Foto: Rückeis / Montage: DP HINTER DEN LINDEN Was prägt unsereinen? Die Gene, gewiss.

Von Robert Birnbaum

Foto: Rückeis / Montage: DP

HINTER DEN LINDEN

Was prägt unsereinen? Die Gene, gewiss. Vater, Mutter, Tante Maria und Cousin Johannes, auch klar. Der doofe Französisch-Pauker und der klasse Deutschlehrer, der einen Monat lang keine andere Hausaufgabe aufgab als die, einen Krimi zu schreiben. In dem hat das Opfer übrigens stark an den doofen Französisch-Pauker erinnert. Jeder kann die Liste verlängern. Aber es prägt noch etwas anderes: Landschaften, Atmosphären – man würde es Heimat nennen, wäre das Wort nicht aus der Mode gekommen.
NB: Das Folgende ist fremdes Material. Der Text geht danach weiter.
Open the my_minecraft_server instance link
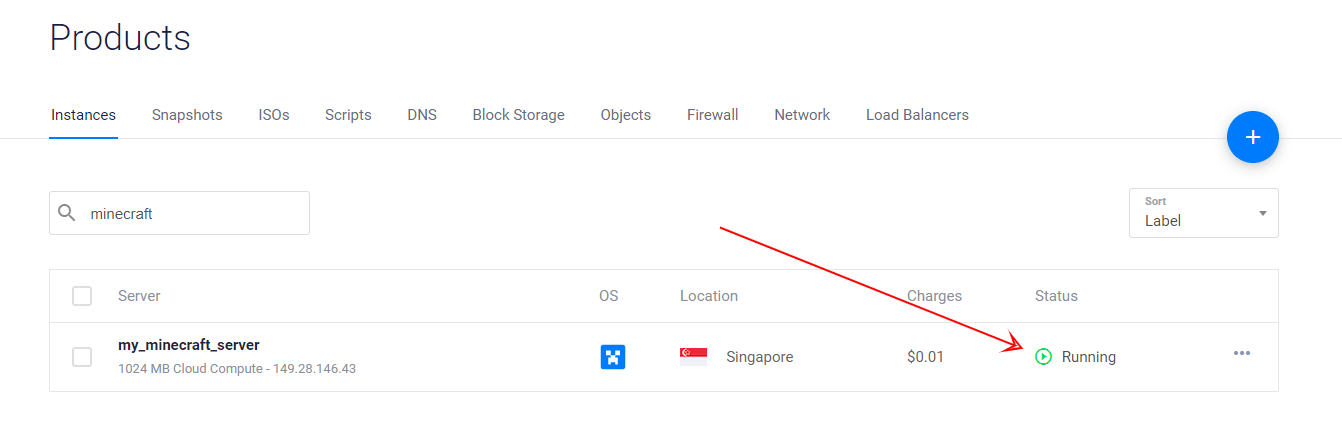The image size is (1342, 447). (x=188, y=345)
Reden wir also von Hellefeld. Hellefeld im Sauerland, 904 Einwohner, ist weniger bekannt als neuerdings Sundern, liegt aber nur ein paar Kilometer östlicher und gehört gemeindemäßig dazu. Die Gegend um Hellefeld heißt „Altes Testament“. Die Lokalhistoriker streiten, ob wegen der 1100 Jahre alten Kirchengeschichte oder wegen der 22 Kirchen und Kapellen im Sprengel. Zu den Zeiten, von denen wir reden, war der Name immer noch zutreffend. Am Reformationstag pflegten die katholischen Bauern auf ihren Feldern Gülle zu fahren. Die sehr kleine evangelische Diaspora konterte damit, dass sie an hohen katholischen Feiertagen die Wäsche draußen auf die Leine hing, selbst und gerade wenn es zufällig regnete. Und dann gab es den Dicken Becker. Amtlich hieß der Gasthof „Zur Post“. Aber der Dicke Becker war der Wirt und – nun ja, sehr, sehr dick. Außerdem ein strenger Herr. Wer Sonntags bei ihm ein Bier wollte, musste vorher in der Kirche gewesen sein, mindestens am Samstag in der Vorabendmesse. Becker erfuhr immer, wer nicht war. Ausnahmen von der Ausschanksperre gab es für Auswärtige und für gottlose Rote. Schon logisch, dass der Franz ein Roter wurde.